Application of the EEMD method for distinction and suppression of motion-induced noise in grounded electrical source airborne TEM system

Abstract

Airborne electromagnetic (AEM) detection is an important method for obtaining subsurface conductivity distribution. However, the response of observation system includes not only the underground media response but also a variety of noise components. The motion-induced noise is one of the main noise sources of the airborne electromagnetic data, which has a low frequency, large amplitude, non-periodic and other characteristics. In this paper, we will introduce the principle of the ensemble empirical mode decomposition (EEMD) method and use it for decomposing electromagnetic signal of grounded electrical source airborne transient electromagnetic system. The EEMD method will decompose the electromagnetic signal into multi-stage intrinsic mode function (IMF) components and distinguish the IMF component containing the motion-induced noise. Then we can get the noise-free signal by reconstructing remaining IMF components and residual component. We use the EEMD method for the theoretical signal correction and compared with the cubic spline method, the correction result indicates that the EEMD method can fit the motion-induced noise more accurately with a higher signal-to-noise ratio.
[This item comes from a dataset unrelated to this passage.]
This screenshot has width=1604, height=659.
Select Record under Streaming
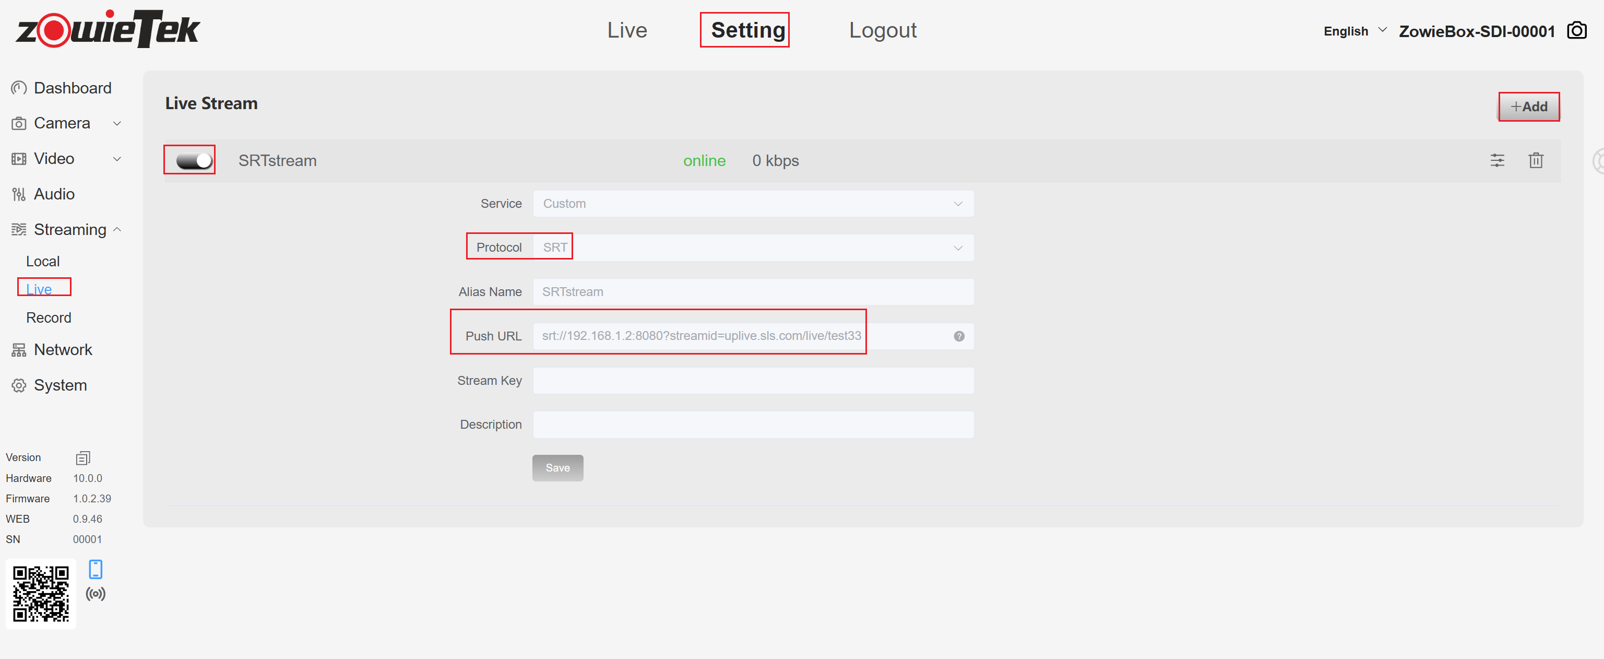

To verify the effect of the application of the EEMD method, we went to Weifang city, Shandong province, East China, for the concealed fault investigation. The correction result of the time series shows that the EEMD method can suppress the motion-induced noise more effectively than the cubic spline method. Compared with the uncorrected data and the corrected data using the cubic spline method, the result shows that the fake anomaly can be nearly avoided and a more clear geological structure can be obtained through the corrected data with EEMD method. The results also prove that the EEMD method is a practical as well as effective method for the motion-induced noise suppression.